Lemonnier died in Saint-Sever-Calvados aged 78.

== Creations ==
- At the Opéra-Comique
- 1810 : Cendrillon, Opéra féerie in 3 acts by Nicolas Isouard, libretto by Charles-Guillaume Étienne, 22 February, as Tisbé.
- 1811: Le Charme de la voix, 24 January, as Lisette.
- 1811: L'enfant prodigue by Pierre Gaveaux; 23 November, as Jephtèle.
- 1811: La jeune femme en colère by Boieldieu, as Rose de Vomar.
- 1812: Jean de Paris (Boieldieu), two acts opéra comique by Boieldieu after a libretto by Claude Godard d'Aucourt de Saint-Just, 4 April, as the Princess of Navarre.
- 1813: Le Nouveau Seigneur de village, 29 June, as Babet.
- 1813: Valentin ou le Paysan romanesque by Henri-Montan Berton; 3 September, as Marie.
- 1814: Les Héritiers Michau by Nicolas-Charles Bochsa; 30 April, as Suzette.
- 1815: Les Noces de Gamache, opéra comique de Bochsa, as Quitterie, 16 September.
- 1815: La Sourde-muette by Blangini, 26 July.

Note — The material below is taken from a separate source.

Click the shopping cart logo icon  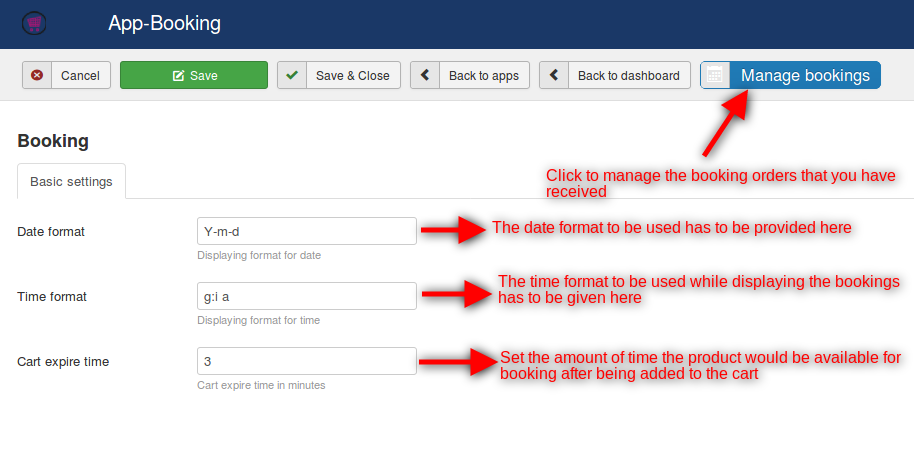pos(35,23)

- 1816: La Fête du village voisin by Boieldieu, opéra comique in three acts, libretto by Sewrin, as Madame de Ligneul.
- 1816: Charles de France ou Amour et gloire, opéra-comique by Boieldieu and Hérold, part of Marguerite de Sicile.
- 1817: La clochette ou le diable page by Ferdinand Hérold, part of Palmire.
- 1818: La Fenêtre secrète by Désiré-Alexandre Batton, 17 November, as Mme de Florville
- 1819: Les Rivaux de village ou La Cruche cassée, 24 December, as Rose.
- 1820: Les voitures versées by Boieldieu, 29 April, as Madame Melval.
- 1821: Jeanne d’Arc ou la Délivrance d’Orléans by Michele Enrico Carafa, 10 March
- 1823: Leicester ou le Château de Kenilworth, part of Elisabeth, 25 January.
- 1826: Le timide ou Le Nouveau Séducteur, by Esprit Auber, 30 May, part of travestite Valmont.
- 1827: Les Petits appartements by Henri-Montan Berton; 9 July, as La Baronne.
- 1829: La Fiancée by Esprit Auber, 10 January, as Mrs Charlotte
- 1830: Danilowa, 23 April. as Sélomir.
- 1830: Joséphine ou le Retour de Wagram by Adolphe Adam, 2 December, as Joséphine.